Monday, February 4, 2008

Medicaid Drugs For Kids - New York Politician Wants Some Answers

Well it looks as if a domino effect is beginning - Florida is asking questions and now so is New York State - and it's about time. I'd be interested to know how many of these kids on anti-psych drugs have become more ill - or even committed suicide as a result of these "treatments".
February 4, 2008 -- A key New York state senator demanded yesterday that top health and mental-health officials explain why the Medicaid program has been paying for tens of thousands of children to receive psychiatric drugs that have not been FDA-approved for kids.

Thomas Morahan (R-Rockland), chairman of the senate's Committee on Mental Health and Developmental Disabilities, said he was stunned by a Sunday Post report that the state Medicaid program spent $82.8 million on powerful antipsychotics, anticonvulsants and antidepressants for children under 18 in 2006 - a sum up nearly $15 million since 2004.

Many of the drugs have potentially dangerous side effects and have not been adequately tested or approved as safe and effective for children.

"I have deep concerns for the well-being of all children in our state, whether they receive medication through Medicaid or through other means," Morahan said. "It is critical that state agencies be fully responsible and aware of the medical ramifications of psychiatric drugs."

Morahan called on the Health Department and the Office of Mental Health to issue a report by Feb. 25.

While the drugs - mostly approved for adults - can be effective in treating illnesses such as schizophrenia, bipolar disorder, autism and attention deficit-hyperactivity disorder, experts fear they may be overprescribed or used to control common behavior problems.
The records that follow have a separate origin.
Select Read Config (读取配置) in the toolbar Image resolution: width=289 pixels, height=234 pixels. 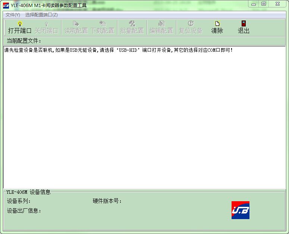tap(76, 27)
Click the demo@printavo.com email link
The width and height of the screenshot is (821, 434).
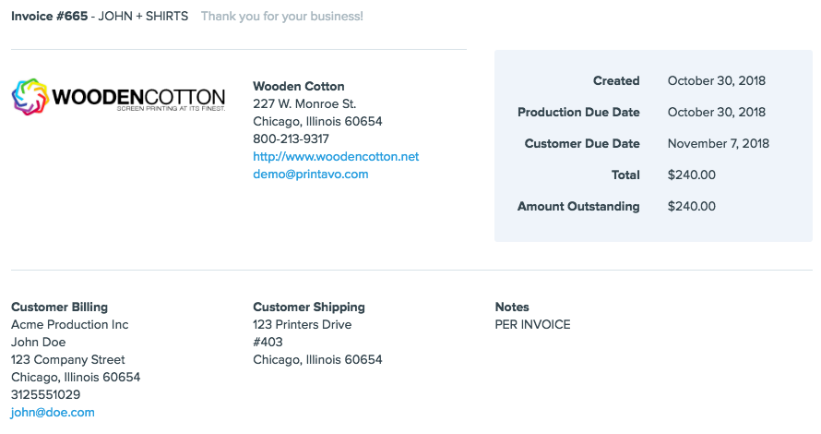click(311, 174)
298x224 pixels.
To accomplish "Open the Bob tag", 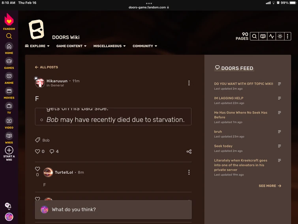I will (46, 140).
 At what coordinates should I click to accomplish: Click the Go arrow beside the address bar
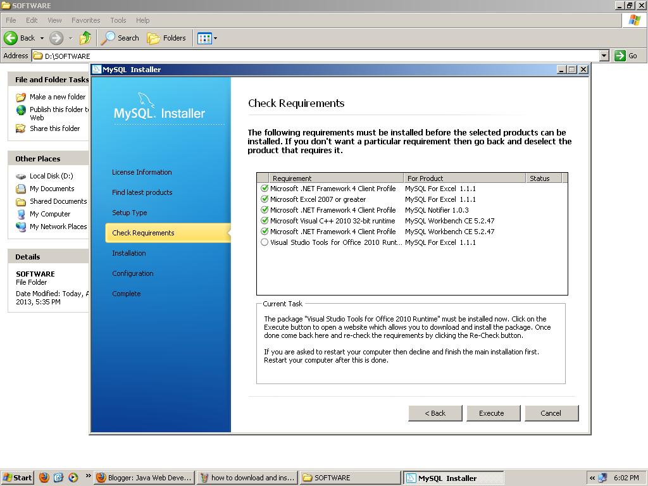[620, 56]
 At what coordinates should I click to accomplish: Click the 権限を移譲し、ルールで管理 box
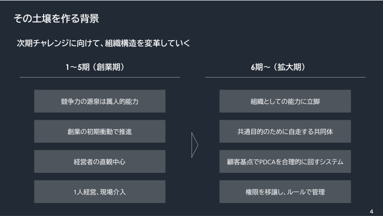pyautogui.click(x=285, y=192)

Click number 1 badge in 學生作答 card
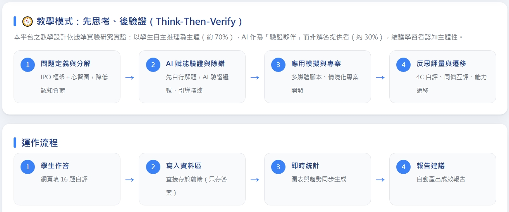pyautogui.click(x=28, y=167)
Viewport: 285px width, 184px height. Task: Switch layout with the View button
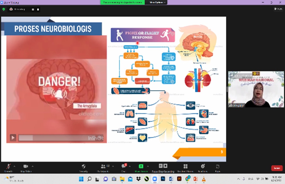pyautogui.click(x=278, y=9)
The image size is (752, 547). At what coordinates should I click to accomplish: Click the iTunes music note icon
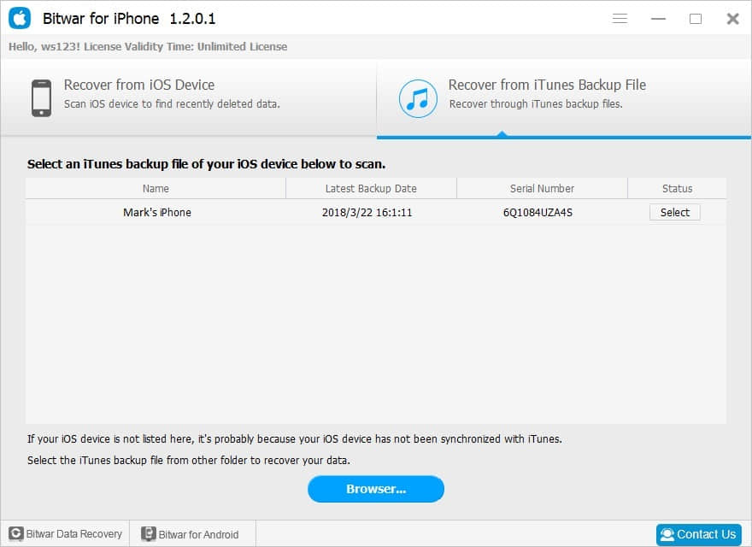418,98
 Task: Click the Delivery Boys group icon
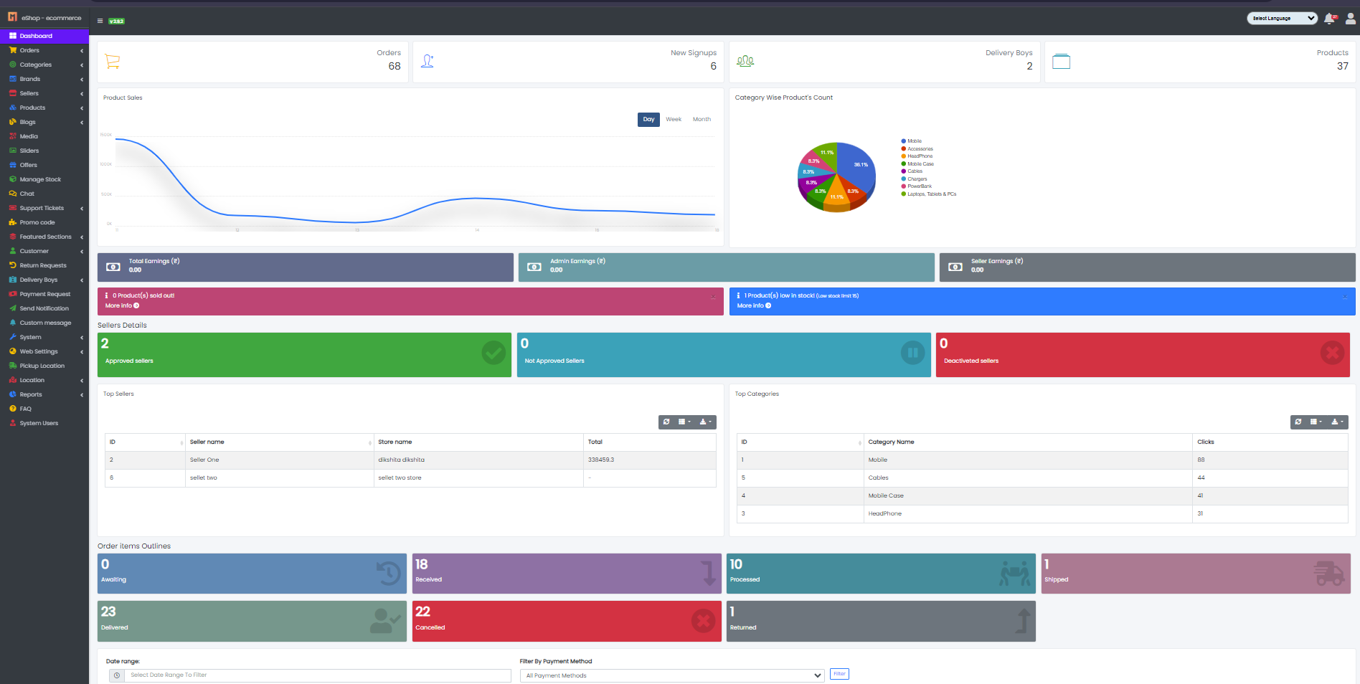pos(745,62)
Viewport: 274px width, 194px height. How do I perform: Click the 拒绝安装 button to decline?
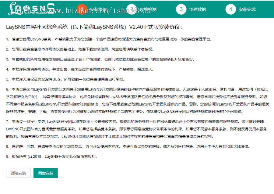[x=18, y=173]
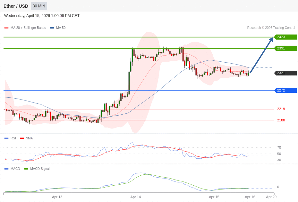This screenshot has width=298, height=202.
Task: Toggle the MA 50 legend entry
Action: (x=58, y=28)
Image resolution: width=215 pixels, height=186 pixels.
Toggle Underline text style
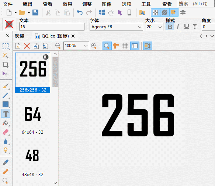coord(187,26)
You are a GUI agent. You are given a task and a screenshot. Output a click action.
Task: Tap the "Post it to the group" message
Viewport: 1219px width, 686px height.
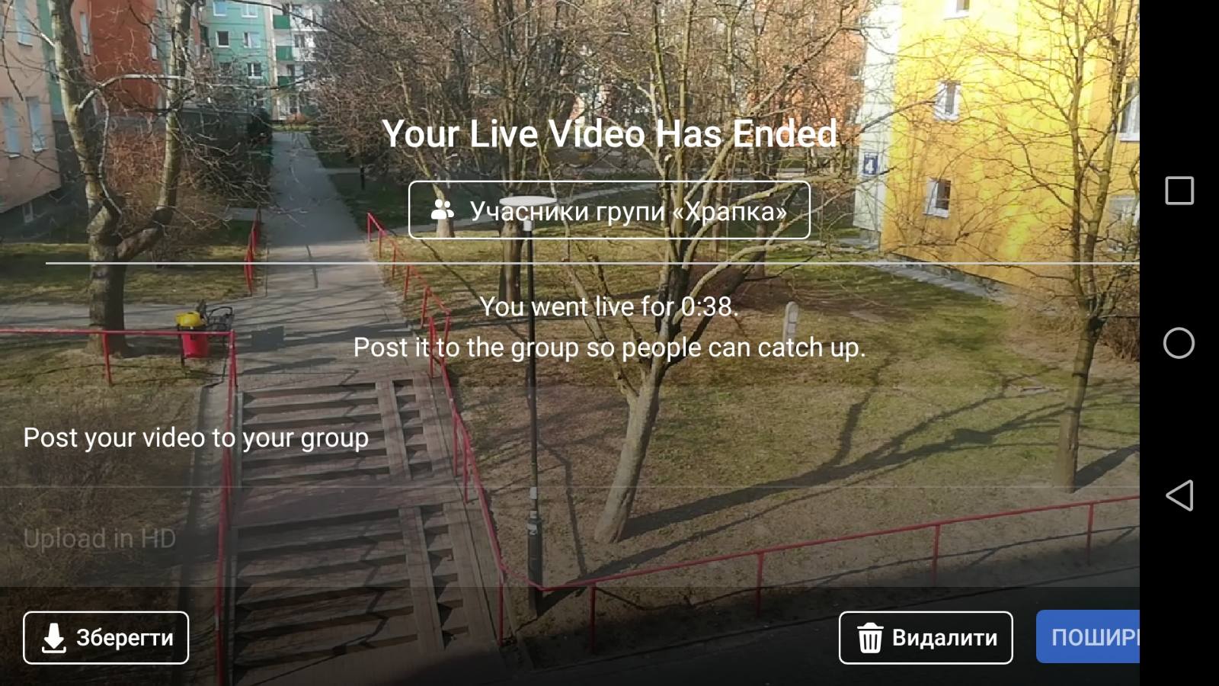tap(610, 348)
The drugs have serious possible side effects, including diabetes caused by weight gain, Parkinson's-like movement disorders and breast growth in boys. Several of the drugs carry FDA "black box" warnings that the medication may cause youngsters to become suicidal.

Medicaid officials told The Post they pay claims for the drugs without requiring doctors or other prescribers to give a specific diagnosis Officials could not say what the kids were treated for.
Now, I am not disputing that these drugs do help some people, and that they have their place in medicine - but there is no reason in this world that this number of kids, including some as young as 2 years old and younger, should be put on these types of powerful medications. The fact that public money is being used to drug kids, and probably unnecessarily, is pretty horrendous. I'd also say that kids who are in state institutions are probably also being over-prescribed or mis-prescribed. It would appear that public programs and state institutions are virtual goldmines for Big Pharma.
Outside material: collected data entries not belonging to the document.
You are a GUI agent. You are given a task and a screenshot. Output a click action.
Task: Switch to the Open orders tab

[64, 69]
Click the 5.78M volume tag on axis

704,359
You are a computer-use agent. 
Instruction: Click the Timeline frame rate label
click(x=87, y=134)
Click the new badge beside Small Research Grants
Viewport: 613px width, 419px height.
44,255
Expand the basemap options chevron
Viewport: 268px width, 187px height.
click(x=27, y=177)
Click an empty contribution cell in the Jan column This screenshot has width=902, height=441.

I'd like to know what kind of statistical data is being collected by these drug companies and if they are using programs like Medicaid (i.e. poor children) to test their drugs on these youngsters.
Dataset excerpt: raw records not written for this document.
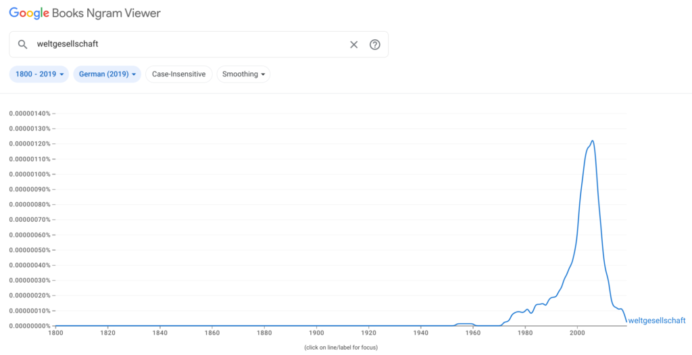Image resolution: width=692 pixels, height=355 pixels.
Task: Click the 1800 year axis label
Action: [x=55, y=333]

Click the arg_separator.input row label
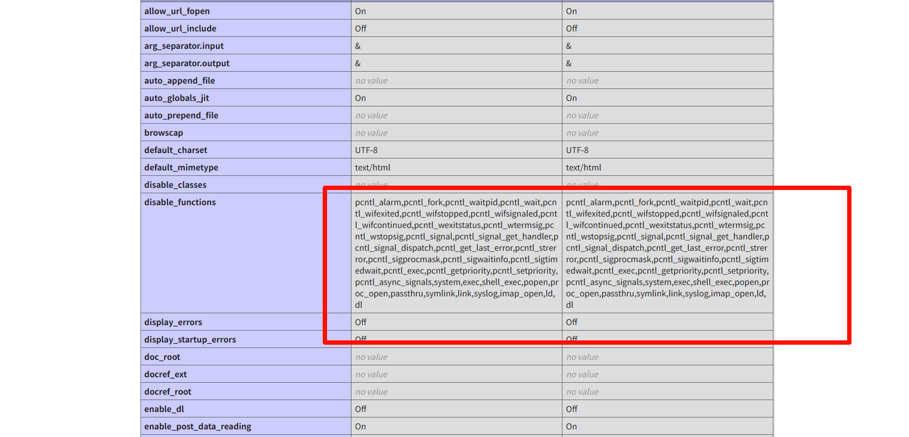[x=184, y=46]
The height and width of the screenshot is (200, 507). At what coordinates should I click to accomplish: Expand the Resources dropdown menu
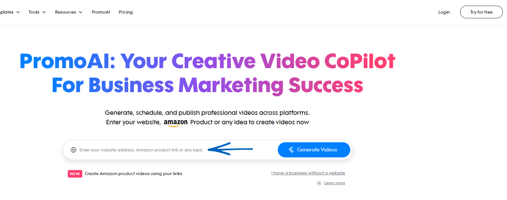click(69, 12)
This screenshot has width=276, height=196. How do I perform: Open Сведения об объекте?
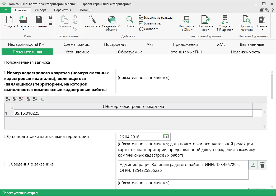pyautogui.click(x=111, y=20)
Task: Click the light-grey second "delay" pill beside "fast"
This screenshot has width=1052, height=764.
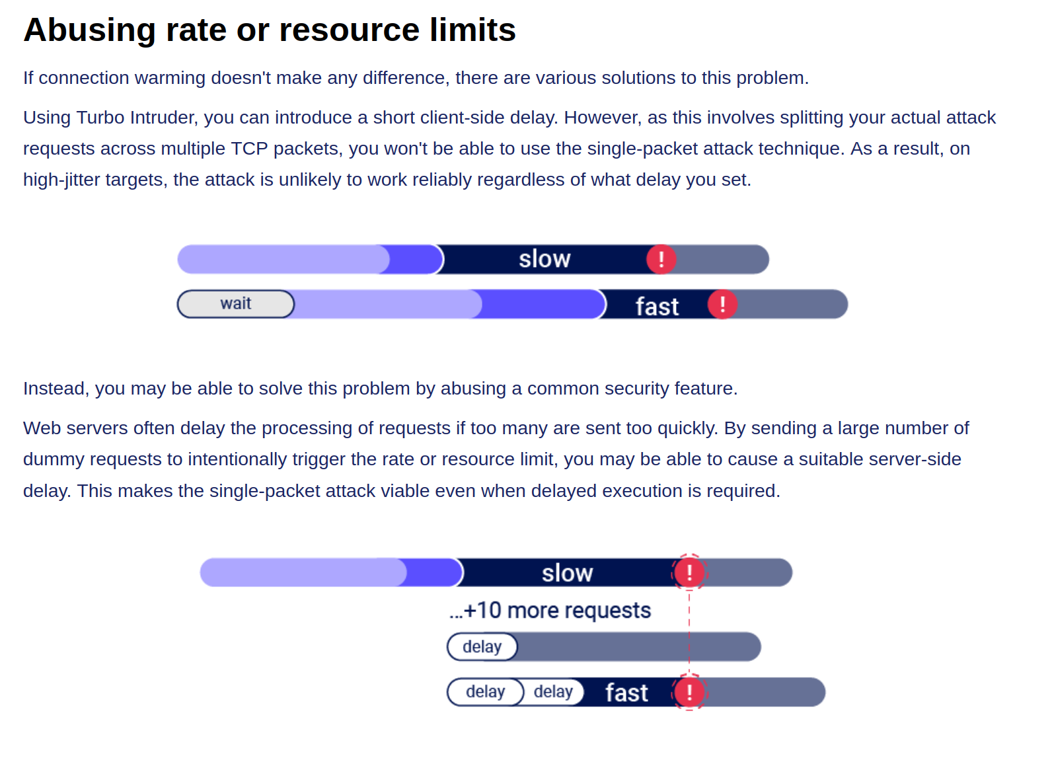Action: [553, 692]
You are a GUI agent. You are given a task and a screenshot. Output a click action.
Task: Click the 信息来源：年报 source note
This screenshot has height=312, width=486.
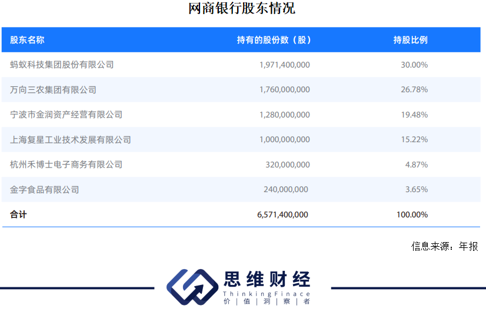click(444, 247)
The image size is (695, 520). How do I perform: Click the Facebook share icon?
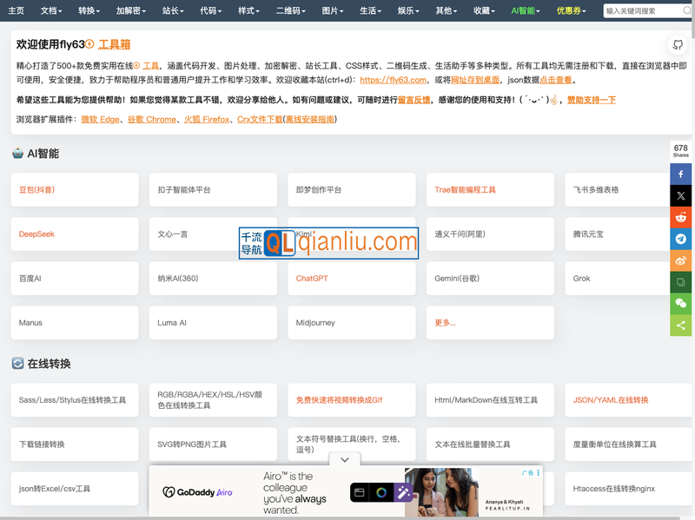click(681, 174)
So will your state be next to call for an investigation?


acceptancewithjoy said...

I guess I will be a voice of dissent. My daughter was exposed to meth, cocaine and alcohol during her fetal development, perhaps not the typical child with behavior problems you are concerned with. Seroquel, a mood stabilizer that is only now being tested on children, is the only thing we found that would control her rages. I suspect that if she wasn't medicated, she would be institutionalized by now. I love her dearly and I understand that some of her behavior results from a dysregulated brain... but I would not be able to keep her or our family safe if she was still raging. A rage in a child that is 40 pounds is one thing. A rage in a near adult who is big, strong and out of control is completely another.

I do suspect if she were institutionalized that she would be medicated more than she is now. Recently her psychiatrist wanted to increase her medication dose to control the anxiety Marissa feels when she sings on stage. I said no... a little stage fright is normal, encourages practice and improves performance.

Susan said...

It really seems like you're more in agreement than dissent. My concern and I think Judy's, as well, is that children and babes are being chemically restrained for purposes of convenience while 'in the system'. Little ones who have no or non-empowered loved ones.
I'd consider anything if I felt it helped my children. Sounds like you have and do, as well.
Judy points out the concern for testing drugs on our little ones. It's happened before and it turned my stomach. There was also an alternative New York City publication that wrote up an in-depth piece about this issue w/o leaving out very pertinent details as the NY Times did.
Liam Scheff revisits Incarnation House orphan HIV drug trials
The Times’ also ommitted any mention of the stomach surgery used on children who can’t or won’t take the drugs.